Symptoms and Associated Conditions
In some cases, symptoms can develop because the minor papilla, responsible for draining the larger dorsal pancreatic duct, may be too narrow or small to effectively handle the volume of pancreatic fluid. This can create a “bottleneck” effect, leading to impaired drainage and increased pressure within the dorsal pancreatic duct.
The primary condition associated with symptomatic pancreas divisum is recurrent acute pancreatitis. When pancreatic enzymes, which are normally activated in the small intestine, back up into the pancreas due to inadequate drainage, they can prematurely activate and begin to digest the pancreatic tissue itself, leading to inflammation. Symptoms of acute pancreatitis typically include severe pain in the upper abdomen, which may spread to the back, along with nausea and vomiting. Other indicators can include fever, a rapid heart rate, or tenderness in the abdominal area.
Diagnosis and Treatment Approaches
Pancreas divisum is frequently identified incidentally when medical imaging is performed for other reasons. Imaging techniques like CT scans or standard MRI scans can sometimes reveal this anatomical variation. Magnetic Resonance Cholangiopancreatography (MRCP) is considered the primary non-invasive diagnostic tool, as it provides detailed images of the pancreatic duct system.

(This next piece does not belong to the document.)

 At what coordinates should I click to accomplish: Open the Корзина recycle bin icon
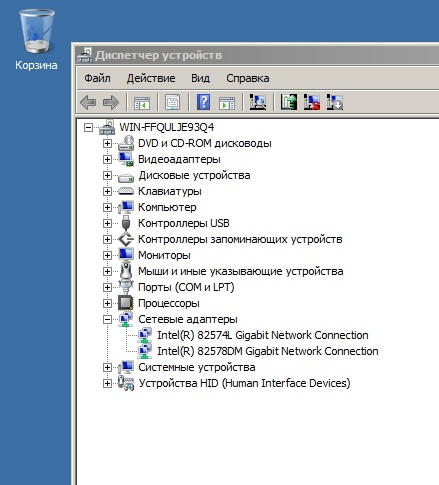tap(36, 40)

Using secretin during an MRCP can enhance visualization by stimulating pancreatic fluid production, making the ducts more apparent.
Endoscopic Retrograde Cholangiopancreatography (ERCP) is another accurate diagnostic method that can confirm the non-fusion of ducts, though it is more invasive than MRCP. Endoscopic ultrasound (EUS) also offers detailed imaging of the pancreatic ductal system and can aid in diagnosis.

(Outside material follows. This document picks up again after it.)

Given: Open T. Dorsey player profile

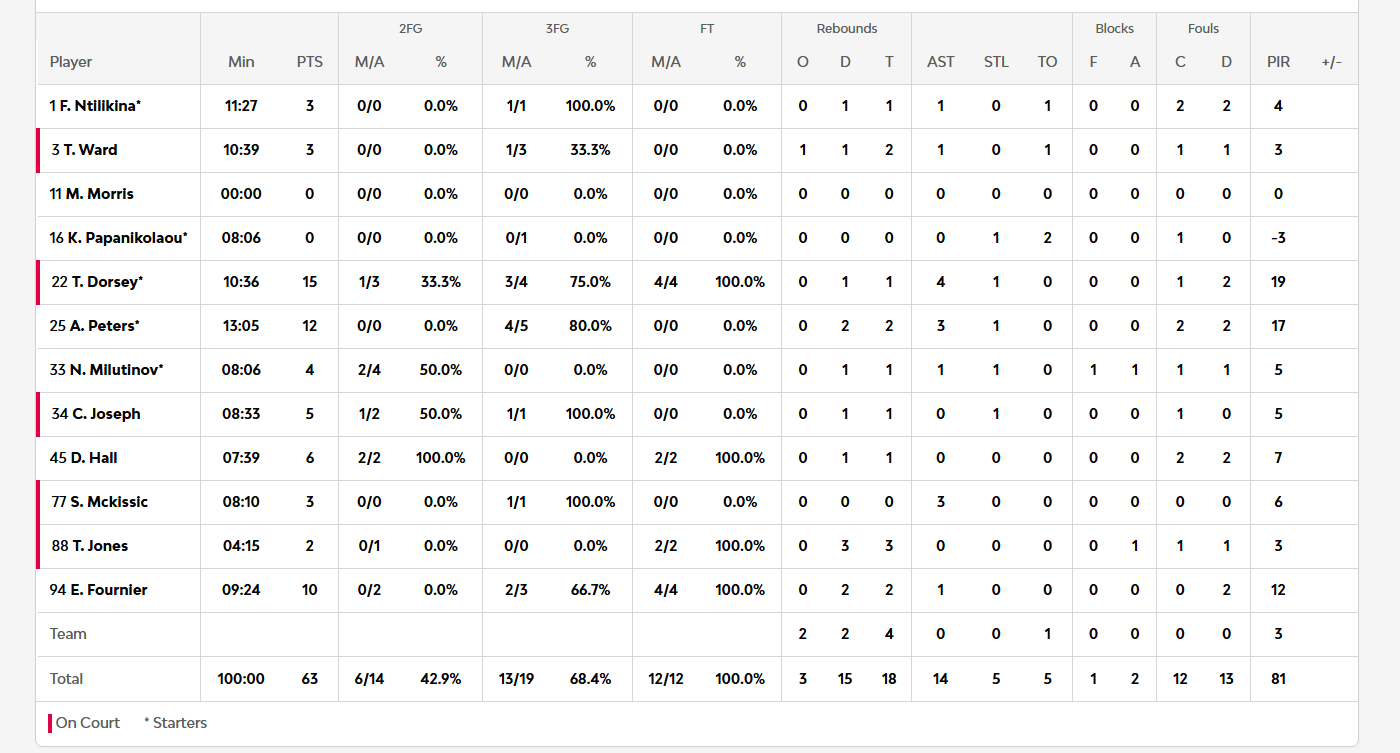Looking at the screenshot, I should coord(106,282).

Treatment for pancreas divisum is typically reserved for individuals who experience symptoms or complications, such as recurrent pancreatitis. For those with mild or no symptoms, conservative management is often recommended, focusing on observation, pain relief, and dietary adjustments like consuming low-fat meals. Pancreatic enzyme supplements may also be prescribed in some cases.
When symptoms are present, particularly recurrent pancreatitis, endoscopic therapy is often the first-line intervention. Endoscopic sphincterotomy of the minor papilla is a common procedure performed during an ERCP. This involves enlarging the opening of the minor papilla to improve the drainage of pancreatic fluids and prevent enzyme backup. Sometimes, a small tube called a stent is placed to help keep the opening clear. Recent studies, however, suggest that minor papilla sphincterotomy may not consistently reduce the risk of acute pancreatitis in all patients with pancreas divisum and recurrent pancreatitis. If endoscopic treatments are unsuccessful, surgical options, such as minor papilla sphincteroplasty or pancreaticojejunostomy, may be considered as a last resort to improve fluid flow and reduce inflammation.